» **Passage shown**:
»»
It is interesting to think of the model part of the controller as a simulation of the true dynamical system. We use this simulation to evaluate the merit of different control actions as a way of deciding which control action to execute. This is a very human way of thinking. We use models to simulate the effects of different courses of action. We then execute the action that our simulations deem best. Because simulations and reality are in the end different, we observe the outcome of our actions and repeat the simulation to select a new course of action.
2 Imitation Learning¶
The MPC controller has a high computation cost as it requires the solution of an optimization problem in each time step. This is a challenge because the time between time steps can be short. In the car driving scenario we are considering, the sampling time is $T_s=50ms$.
We can avoid this computation cost using learning. One approach is to consider the MPC solutions and train a learning parametrization that maps the initialization $\hat{x}(t)= x(t)$ into the control action $ u(t)=\hat{u}^*(t)$. We do that by introducing a learning parametrization $\pi( x(t);\theta)$ and defining the optimization problem,
\begin{align} \theta^* ~=~ & \text{argmin}_{\theta} ~ \frac{1}{T} \sum_{t=1}^{T} \ell\, \Big( \, \hat{u}^*(t),\, \pi\big( x(t);\theta\big) \, \Big) . \end{align}In this problem $ x(t)$ is the initialization of the MPC controller and $\hat{u}^*(t)$ is the optimal control action produced as the corresponding solution of the optimization problem.
We say that this is an imitation problem because we are training a policy $\pi( x(t);\theta)$ that imitates the actions of the MPC controller. The advantage of training this imitation policy is that we can train it offline, as we always do. At execution time we just evaluate the policy $\pi( x(t);\theta^*)$ and execute the corresponding control action.
««
» **Data segment**:
»»
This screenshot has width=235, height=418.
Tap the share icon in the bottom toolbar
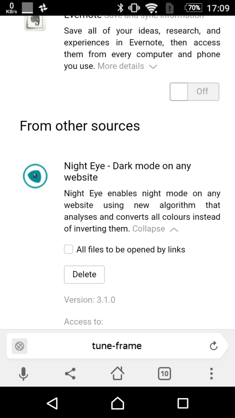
««
» **Task objective**:
Set down the stretch of the passage on model predictive control and imitation learning from "It is interesting" through "course of action.", copied word for word.

» **Written solution**:
It is interesting to think of the model part of the controller as a simulation of the true dynamical system. We use this simulation to evaluate the merit of different control actions as a way of deciding which control action to execute. This is a very human way of thinking. We use models to simulate the effects of different courses of action. We then execute the action that our simulations deem best. Because simulations and reality are in the end different, we observe the outcome of our actions and repeat the simulation to select a new course of action.